Kentucky’s Department of Financial Institutions had previously accused Coinbase of violating state securities laws by offering staking services, which allows users to earn rewards by locking up their crypto. But with this dismissal, Kentucky’s case is now officially paused, meaning the state could revisit it later if needed. This is a huge relief for Coinbase and shows the evolving legal landscape in the U.S. as states are becoming more crypto-friendly.
This move by Kentucky is just the latest in a series of state-level actions. Vermont dropped its case in mid-March, and South Carolina followed suit soon after. But not all states are easing up yet. Seven other states—including major ones like California, Illinois, and New Jersey—are still pushing forward with their own staking-related lawsuits against Coinbase.
This all started after the U.S. Securities and Exchange Commission (SEC) filed a lawsuit against Coinbase in June 2023, accusing the exchange of offering unregistered securities. However, after a long battle, the SEC dropped its case in February 2025, marking a huge victory for Coinbase and the entire cryptocurrency industry.
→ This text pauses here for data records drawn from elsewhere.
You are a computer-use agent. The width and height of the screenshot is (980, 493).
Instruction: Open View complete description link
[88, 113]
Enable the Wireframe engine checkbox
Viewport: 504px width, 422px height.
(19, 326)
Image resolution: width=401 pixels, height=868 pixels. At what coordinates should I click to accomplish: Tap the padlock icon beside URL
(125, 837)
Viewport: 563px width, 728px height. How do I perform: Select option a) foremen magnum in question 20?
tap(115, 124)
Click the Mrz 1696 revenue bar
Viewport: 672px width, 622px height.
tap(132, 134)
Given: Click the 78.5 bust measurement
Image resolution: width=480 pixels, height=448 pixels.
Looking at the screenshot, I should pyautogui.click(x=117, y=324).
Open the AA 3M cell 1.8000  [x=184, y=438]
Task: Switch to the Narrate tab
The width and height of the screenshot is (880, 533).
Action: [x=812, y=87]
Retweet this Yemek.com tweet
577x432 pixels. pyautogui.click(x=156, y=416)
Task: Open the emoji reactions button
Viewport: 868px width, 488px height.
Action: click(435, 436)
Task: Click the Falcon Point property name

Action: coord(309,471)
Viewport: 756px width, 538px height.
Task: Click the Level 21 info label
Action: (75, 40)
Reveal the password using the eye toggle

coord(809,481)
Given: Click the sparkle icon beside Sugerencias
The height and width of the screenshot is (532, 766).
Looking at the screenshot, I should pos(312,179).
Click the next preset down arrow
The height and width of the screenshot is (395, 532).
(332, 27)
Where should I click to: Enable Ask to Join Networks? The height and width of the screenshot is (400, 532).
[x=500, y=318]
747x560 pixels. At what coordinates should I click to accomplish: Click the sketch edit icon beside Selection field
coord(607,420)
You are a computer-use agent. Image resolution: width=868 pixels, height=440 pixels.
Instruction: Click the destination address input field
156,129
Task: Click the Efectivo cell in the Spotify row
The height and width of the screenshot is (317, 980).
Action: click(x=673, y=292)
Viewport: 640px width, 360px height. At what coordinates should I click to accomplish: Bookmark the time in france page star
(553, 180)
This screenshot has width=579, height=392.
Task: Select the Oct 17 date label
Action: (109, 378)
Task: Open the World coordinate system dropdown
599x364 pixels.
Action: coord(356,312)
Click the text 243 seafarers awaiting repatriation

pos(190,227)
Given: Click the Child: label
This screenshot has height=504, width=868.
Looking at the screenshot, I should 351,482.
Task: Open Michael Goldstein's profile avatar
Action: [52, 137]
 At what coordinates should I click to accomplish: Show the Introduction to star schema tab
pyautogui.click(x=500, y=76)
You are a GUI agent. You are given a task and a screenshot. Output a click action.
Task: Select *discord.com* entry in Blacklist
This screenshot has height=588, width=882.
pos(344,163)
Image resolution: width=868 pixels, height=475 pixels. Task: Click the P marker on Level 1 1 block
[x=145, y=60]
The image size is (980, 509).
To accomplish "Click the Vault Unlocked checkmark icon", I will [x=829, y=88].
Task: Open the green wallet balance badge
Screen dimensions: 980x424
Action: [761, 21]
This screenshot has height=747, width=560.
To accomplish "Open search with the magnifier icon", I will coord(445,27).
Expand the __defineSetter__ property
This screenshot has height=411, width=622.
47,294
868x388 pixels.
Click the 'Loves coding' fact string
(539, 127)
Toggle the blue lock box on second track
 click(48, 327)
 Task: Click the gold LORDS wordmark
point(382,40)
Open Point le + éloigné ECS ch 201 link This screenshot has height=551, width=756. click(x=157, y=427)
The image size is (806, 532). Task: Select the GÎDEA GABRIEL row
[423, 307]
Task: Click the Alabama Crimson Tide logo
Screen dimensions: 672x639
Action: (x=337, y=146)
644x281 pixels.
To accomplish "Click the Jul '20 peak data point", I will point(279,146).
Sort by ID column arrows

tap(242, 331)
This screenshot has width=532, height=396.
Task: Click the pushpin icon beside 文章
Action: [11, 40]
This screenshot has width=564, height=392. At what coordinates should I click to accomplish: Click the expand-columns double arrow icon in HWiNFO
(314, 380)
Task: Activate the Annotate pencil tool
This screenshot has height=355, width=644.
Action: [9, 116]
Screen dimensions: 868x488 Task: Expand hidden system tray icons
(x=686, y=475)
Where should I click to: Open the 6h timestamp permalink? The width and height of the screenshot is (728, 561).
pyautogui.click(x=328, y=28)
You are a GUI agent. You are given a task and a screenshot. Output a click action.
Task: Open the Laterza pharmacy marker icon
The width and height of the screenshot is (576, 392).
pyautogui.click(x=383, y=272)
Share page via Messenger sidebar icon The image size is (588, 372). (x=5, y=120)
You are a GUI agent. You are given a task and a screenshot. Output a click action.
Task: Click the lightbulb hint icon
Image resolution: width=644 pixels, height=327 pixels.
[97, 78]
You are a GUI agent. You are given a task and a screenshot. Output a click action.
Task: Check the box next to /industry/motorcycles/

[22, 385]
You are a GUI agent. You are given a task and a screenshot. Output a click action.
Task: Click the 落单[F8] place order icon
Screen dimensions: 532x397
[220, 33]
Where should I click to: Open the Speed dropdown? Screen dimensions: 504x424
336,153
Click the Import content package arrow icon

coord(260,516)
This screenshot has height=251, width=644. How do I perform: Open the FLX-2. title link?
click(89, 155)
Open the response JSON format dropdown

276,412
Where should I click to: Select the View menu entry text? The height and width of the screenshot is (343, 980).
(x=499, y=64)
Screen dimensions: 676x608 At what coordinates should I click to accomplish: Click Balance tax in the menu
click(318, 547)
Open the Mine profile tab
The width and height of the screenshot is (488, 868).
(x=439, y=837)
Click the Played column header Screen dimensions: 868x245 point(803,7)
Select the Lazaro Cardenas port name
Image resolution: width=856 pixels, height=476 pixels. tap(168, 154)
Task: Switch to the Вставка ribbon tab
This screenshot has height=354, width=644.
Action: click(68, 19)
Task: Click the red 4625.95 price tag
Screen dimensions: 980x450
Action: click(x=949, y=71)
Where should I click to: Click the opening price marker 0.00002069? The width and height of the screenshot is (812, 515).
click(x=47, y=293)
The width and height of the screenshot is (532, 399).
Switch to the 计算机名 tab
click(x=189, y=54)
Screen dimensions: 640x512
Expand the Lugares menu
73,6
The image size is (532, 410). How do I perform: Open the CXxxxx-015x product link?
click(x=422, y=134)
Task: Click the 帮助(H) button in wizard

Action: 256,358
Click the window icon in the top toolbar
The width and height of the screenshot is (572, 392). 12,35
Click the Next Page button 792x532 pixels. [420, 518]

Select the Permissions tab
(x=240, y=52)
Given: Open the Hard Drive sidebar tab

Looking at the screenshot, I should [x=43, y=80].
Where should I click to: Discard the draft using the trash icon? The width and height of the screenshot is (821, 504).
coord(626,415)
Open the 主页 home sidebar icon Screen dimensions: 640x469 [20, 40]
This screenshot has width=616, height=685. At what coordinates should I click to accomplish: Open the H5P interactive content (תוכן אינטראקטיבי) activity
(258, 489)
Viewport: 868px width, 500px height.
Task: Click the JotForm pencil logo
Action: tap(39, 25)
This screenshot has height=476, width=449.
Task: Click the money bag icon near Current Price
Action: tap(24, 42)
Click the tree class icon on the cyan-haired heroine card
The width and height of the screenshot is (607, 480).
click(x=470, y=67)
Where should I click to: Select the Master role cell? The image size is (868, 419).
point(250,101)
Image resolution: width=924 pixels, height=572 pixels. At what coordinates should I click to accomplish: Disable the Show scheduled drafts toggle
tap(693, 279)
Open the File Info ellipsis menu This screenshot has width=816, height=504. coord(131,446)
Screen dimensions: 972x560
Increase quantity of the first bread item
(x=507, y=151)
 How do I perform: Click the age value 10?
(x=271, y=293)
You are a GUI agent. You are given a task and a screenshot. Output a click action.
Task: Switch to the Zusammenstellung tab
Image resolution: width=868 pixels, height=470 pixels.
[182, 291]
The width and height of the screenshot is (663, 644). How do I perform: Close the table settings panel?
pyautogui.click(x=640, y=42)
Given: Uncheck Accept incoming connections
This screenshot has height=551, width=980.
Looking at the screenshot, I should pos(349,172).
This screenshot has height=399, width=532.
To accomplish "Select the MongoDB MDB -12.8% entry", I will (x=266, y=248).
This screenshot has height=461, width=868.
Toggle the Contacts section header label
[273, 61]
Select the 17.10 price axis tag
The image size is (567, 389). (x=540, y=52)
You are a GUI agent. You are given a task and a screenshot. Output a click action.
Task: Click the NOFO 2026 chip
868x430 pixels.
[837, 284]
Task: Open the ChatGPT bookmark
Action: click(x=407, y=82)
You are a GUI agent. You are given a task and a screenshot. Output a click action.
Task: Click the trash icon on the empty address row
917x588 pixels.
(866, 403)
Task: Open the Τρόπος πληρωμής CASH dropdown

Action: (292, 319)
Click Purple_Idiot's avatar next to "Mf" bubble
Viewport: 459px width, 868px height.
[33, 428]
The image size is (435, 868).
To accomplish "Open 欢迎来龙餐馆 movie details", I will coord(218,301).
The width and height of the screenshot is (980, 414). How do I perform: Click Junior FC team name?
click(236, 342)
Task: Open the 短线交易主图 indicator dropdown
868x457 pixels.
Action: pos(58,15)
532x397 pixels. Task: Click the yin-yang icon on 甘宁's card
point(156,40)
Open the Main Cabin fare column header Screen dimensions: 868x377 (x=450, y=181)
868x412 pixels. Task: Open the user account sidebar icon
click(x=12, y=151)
Kentucky’s move also follows a bigger trend, with Governor Andy Beshear recently signing the “Bitcoin Rights” bill. This law is a win for the crypto community, as it defends the rights of crypto users and businesses by exempting crypto mining and staking from unnecessary regulations.
While Coinbase is still fighting lawsuits in other states, this shift shows that the regulatory environment is slowly starting to favor crypto services, paving the way for clearer and fairer rules in the future.
This is just the beginning. As more states adjust their stance on crypto, it’s clear that the future of digital assets might be brighter than ever. The question now is: will other states follow Kentucky’s lead and create a more supportive environment for crypto? Only time will tell, but this battle has been a major step in the right direction for the crypto world.